The NCAA accusations haven't disappeared, nor will they for a while. This is a complicated case, tied in with football and with myriad accusations from a jailed Ponzi schemer to sort out. While the NCAA weighs its decisions, Haith's reputation has been left twisting in the wind.
He is tired of answering the questions, yet answers them tirelessly, insisting that he is innocent and that his name will be cleared. He wishes Miami wouldn't be part of his current narrative but grudgingly accepts that it has to be.
Perhaps ironically, it is in how he has handled those struggles as well as his team's successes -- the triumphs and disasters of Kipling -- that Haith has won over this team.
"What's impressed me most? He's even-keeled," English said. "When he first got the job here, the fans were killing him, talking terrible about him. They didn't know anything about him. Then, with the Miami scandal, it was just the same. He didn't care what anyone said. He just worked. And now, with the success, he's not walking around gloating. He's the same guy. Seeing that in him, I don't care what anyone says, coaches rub off on their players. That's what's happening here."
The Tigers circled tighter amid the preseason acrimony and haven't broken the inner sanctum even as the wins pile up. A fractured team of a season ago, one the players will readily admit was too hell-bent on its own individual glory to achieve overall success, has been rebuilt on the most surprising backbone of all: one of selflessness.
English, a 6-6 guard, slid over to the 4-man spot to compensate for the absence of Bowers, and Marcus Denmon, the team's leading scorer, is also the biggest cheerleader when other guys, such as Phil Pressey and Michael Dixon, score.
It is the only way this unorthodox team could win, but even the Tigers are surprised at how much they've won.

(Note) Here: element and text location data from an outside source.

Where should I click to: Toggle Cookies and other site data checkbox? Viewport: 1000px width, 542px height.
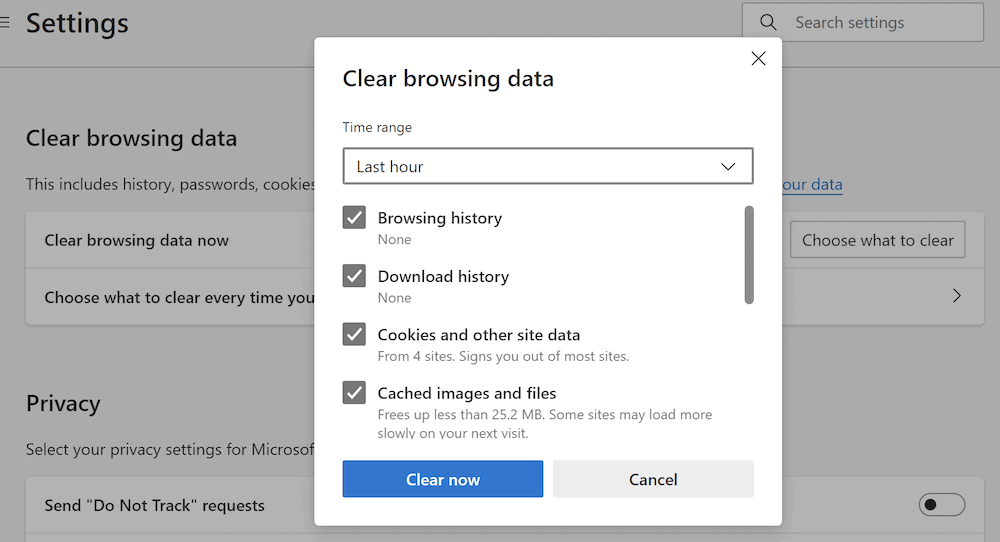tap(354, 334)
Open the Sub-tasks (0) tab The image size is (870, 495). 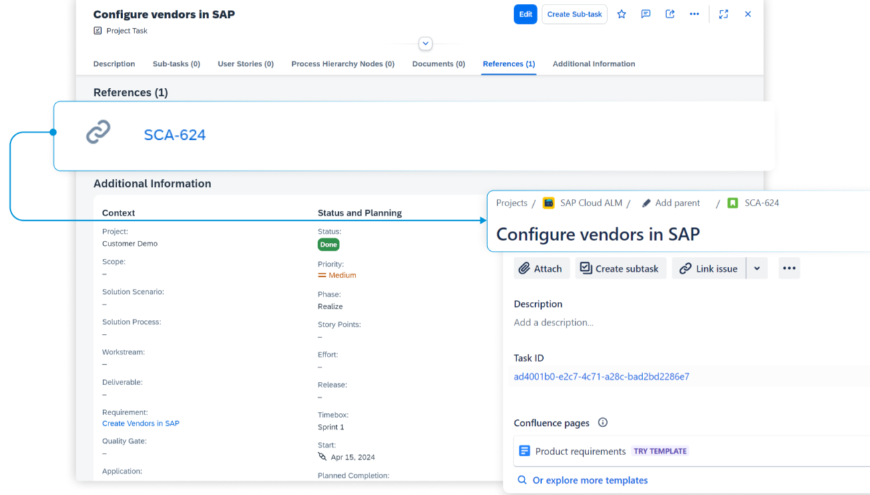[176, 64]
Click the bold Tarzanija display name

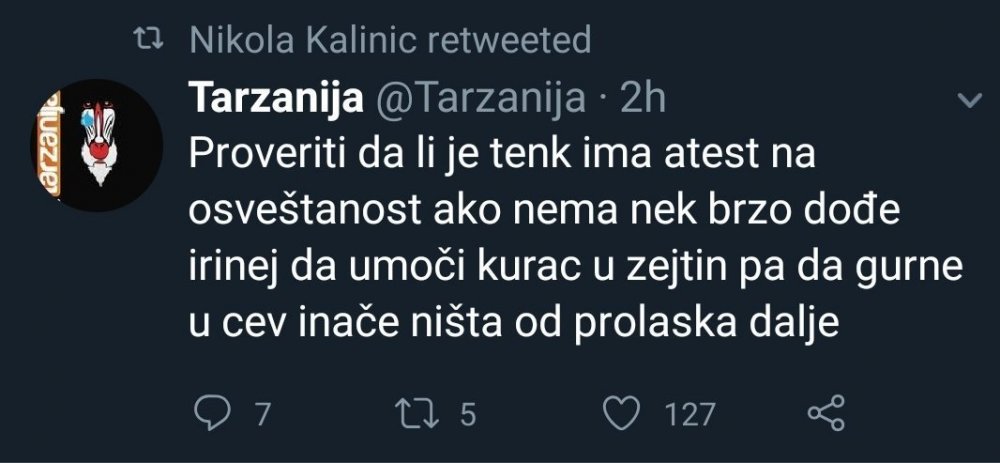click(x=273, y=98)
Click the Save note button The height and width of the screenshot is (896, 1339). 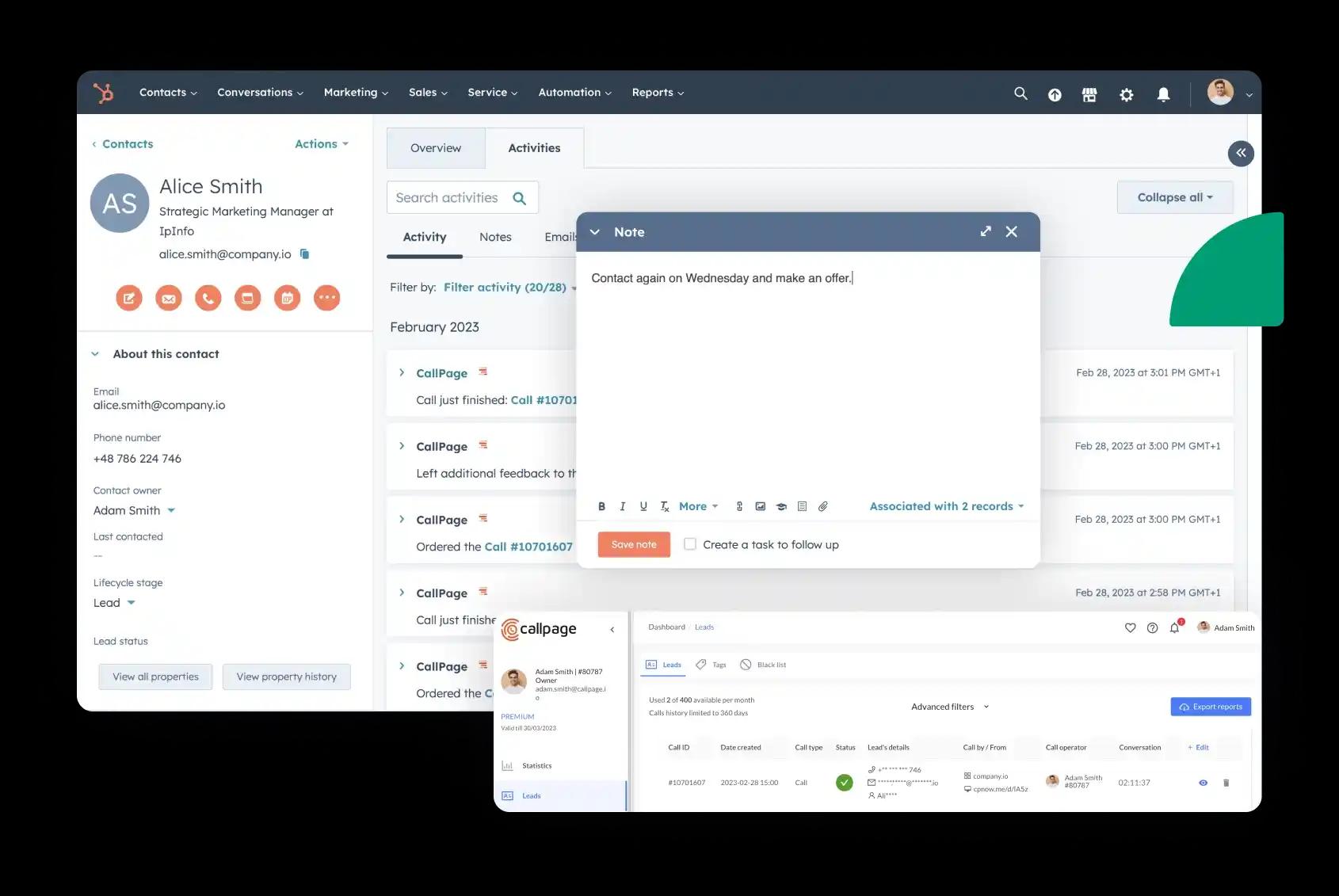(633, 544)
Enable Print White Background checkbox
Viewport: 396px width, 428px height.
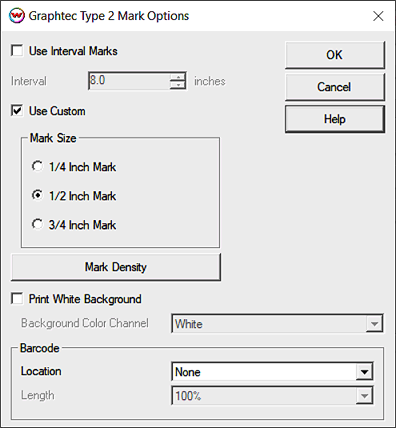[17, 299]
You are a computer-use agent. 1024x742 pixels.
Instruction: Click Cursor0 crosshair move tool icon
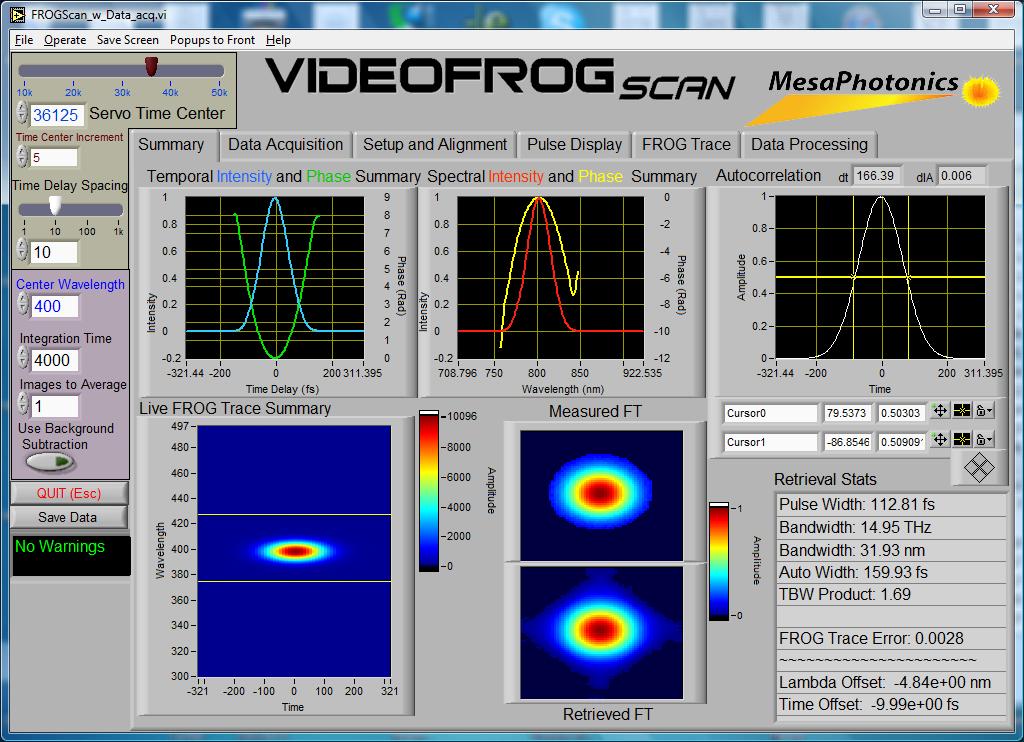tap(939, 411)
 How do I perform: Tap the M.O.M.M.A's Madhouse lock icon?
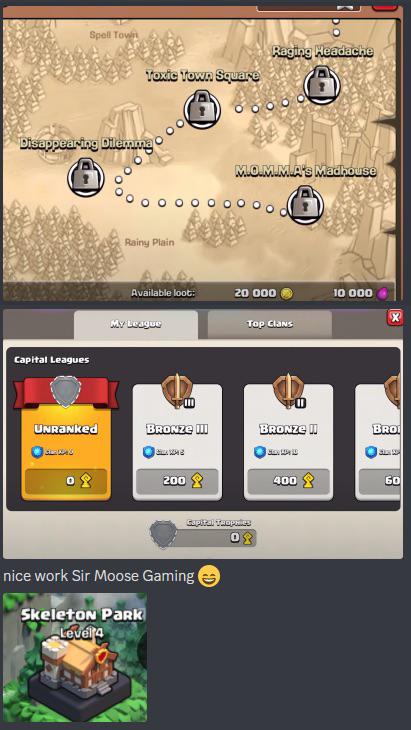tap(305, 205)
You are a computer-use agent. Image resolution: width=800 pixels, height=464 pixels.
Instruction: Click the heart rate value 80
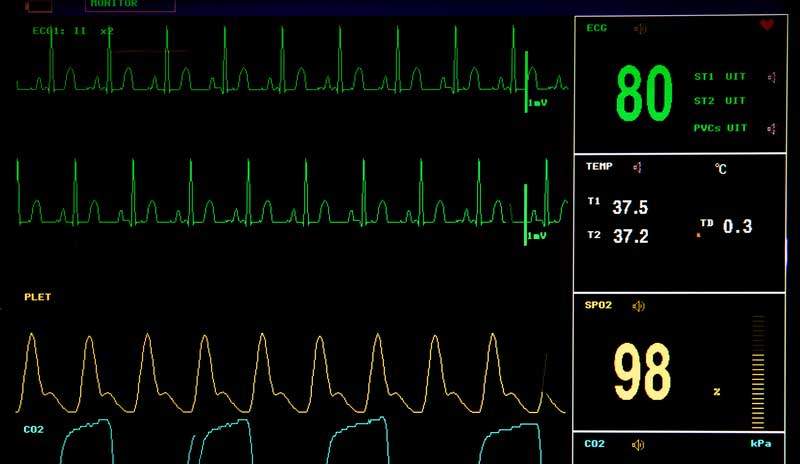point(644,95)
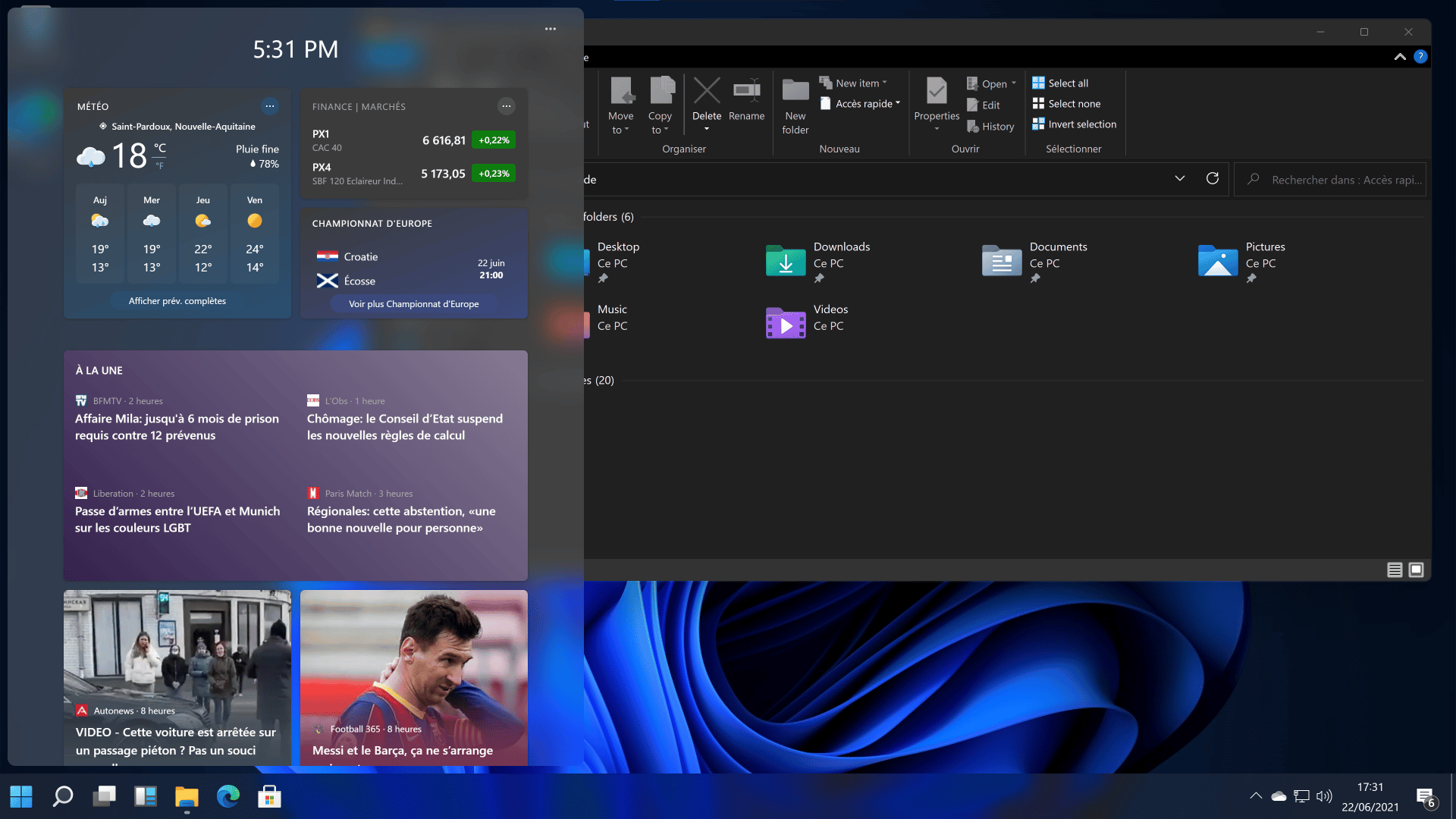The width and height of the screenshot is (1456, 819).
Task: Click the Celsius temperature unit
Action: point(160,148)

"You lose your second-leading scorer and, depending on who you talked to, maybe your best player in Laurence Bowers, you're not supposed to do this," Haith said. "But they did this. They bought in. They worked their tails off. They didn't listen to the naysayers. "
Given the chance to gloat, to go kindergartner-on-the-recess-yard and scream a "neener neener," Alden demurs.
"I've tried to stay away from that," he said.
And, although he certainly believed in his hire, even Alden is not foolish enough to say he believed Haith would go from being viewed as the offseason's worst hire to a front-runner for coach of the year.
What he will admit, however, is that what first attracted him to Haith is the same characteristic he believes has turned Missouri into such a winner.
"When I talked to people about Frank and did my research, it all came back to the same thing -- he was genuine," Alden said. "Our guys saw that. You can't fool kids. They can see right through you if you're not real. Frank is real."
It's been 24 years since Haith graduated from Elon, and, although he still lists Burlington, N.C., as his hometown, he hasn't actually lived there in ages.
Yet when asked about White, the man who gave him his start, Haith produces White's phone number in an instant. And, when Norma White answers the phone, she says she just hung up with Haith not too long ago.
People like to say they remember where they came from.
Haith knows exactly where his roots attach -- inside a ticket booth that might as well have been a janitor's closet.